== Task objective ==
Copy each entry below exactly.

== Data for this task ==
^^^^
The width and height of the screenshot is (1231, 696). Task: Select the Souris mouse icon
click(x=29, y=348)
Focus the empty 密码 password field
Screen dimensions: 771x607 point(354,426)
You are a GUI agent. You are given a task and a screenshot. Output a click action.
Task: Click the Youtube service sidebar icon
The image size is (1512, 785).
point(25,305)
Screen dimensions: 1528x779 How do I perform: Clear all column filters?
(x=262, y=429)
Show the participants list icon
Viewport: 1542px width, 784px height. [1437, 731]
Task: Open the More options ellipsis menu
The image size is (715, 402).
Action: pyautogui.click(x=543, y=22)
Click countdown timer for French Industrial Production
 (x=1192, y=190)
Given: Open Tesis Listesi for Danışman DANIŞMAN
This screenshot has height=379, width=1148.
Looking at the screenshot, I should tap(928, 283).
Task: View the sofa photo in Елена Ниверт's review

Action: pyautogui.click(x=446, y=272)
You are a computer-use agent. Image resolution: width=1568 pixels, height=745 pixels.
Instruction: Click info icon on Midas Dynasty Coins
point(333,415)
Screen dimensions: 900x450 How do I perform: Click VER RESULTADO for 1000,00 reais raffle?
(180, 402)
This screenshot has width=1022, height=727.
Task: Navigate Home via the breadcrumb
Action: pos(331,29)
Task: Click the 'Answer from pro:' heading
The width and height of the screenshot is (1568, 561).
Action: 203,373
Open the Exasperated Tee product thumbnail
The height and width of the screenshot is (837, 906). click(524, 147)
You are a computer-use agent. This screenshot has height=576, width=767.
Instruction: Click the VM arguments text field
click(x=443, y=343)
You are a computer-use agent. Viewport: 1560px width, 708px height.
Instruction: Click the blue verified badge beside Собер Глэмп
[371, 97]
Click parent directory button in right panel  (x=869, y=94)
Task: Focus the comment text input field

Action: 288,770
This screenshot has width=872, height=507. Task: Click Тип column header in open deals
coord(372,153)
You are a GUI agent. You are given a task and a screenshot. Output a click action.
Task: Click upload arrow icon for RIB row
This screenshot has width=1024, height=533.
^^^^
== Result of the exercise ==
The width and height of the screenshot is (1231, 696). Task: Select the Souris mouse icon
click(x=29, y=348)
Focus the empty 密码 password field
Screen dimensions: 771x607 point(354,426)
You are a GUI agent. You are given a task and a screenshot. Output a click action.
Task: Click the Youtube service sidebar icon
The image size is (1512, 785).
point(25,305)
Screen dimensions: 1528x779 How do I perform: Clear all column filters?
(x=262, y=429)
Show the participants list icon
Viewport: 1542px width, 784px height. [1437, 731]
Task: Open the More options ellipsis menu
The image size is (715, 402).
Action: pyautogui.click(x=543, y=22)
Click countdown timer for French Industrial Production
 (x=1192, y=190)
Given: Open Tesis Listesi for Danışman DANIŞMAN
This screenshot has height=379, width=1148.
Looking at the screenshot, I should tap(928, 283).
Task: View the sofa photo in Елена Ниверт's review

Action: pyautogui.click(x=446, y=272)
You are a computer-use agent. Image resolution: width=1568 pixels, height=745 pixels.
Instruction: Click info icon on Midas Dynasty Coins
point(333,415)
Screen dimensions: 900x450 How do I perform: Click VER RESULTADO for 1000,00 reais raffle?
(180, 402)
This screenshot has width=1022, height=727.
Task: Navigate Home via the breadcrumb
Action: pos(331,29)
Task: Click the 'Answer from pro:' heading
The width and height of the screenshot is (1568, 561).
Action: 203,373
Open the Exasperated Tee product thumbnail
The height and width of the screenshot is (837, 906). click(524, 147)
You are a computer-use agent. This screenshot has height=576, width=767.
Instruction: Click the VM arguments text field
click(x=443, y=343)
You are a computer-use agent. Viewport: 1560px width, 708px height.
Instruction: Click the blue verified badge beside Собер Глэмп
[371, 97]
Click parent directory button in right panel  (x=869, y=94)
Task: Focus the comment text input field

Action: 288,770
This screenshot has width=872, height=507. Task: Click Тип column header in open deals
coord(372,153)
You are a GUI agent. You are given a task and a screenshot. Output a click action.
Task: Click upload arrow icon for RIB row
This screenshot has width=1024, height=533.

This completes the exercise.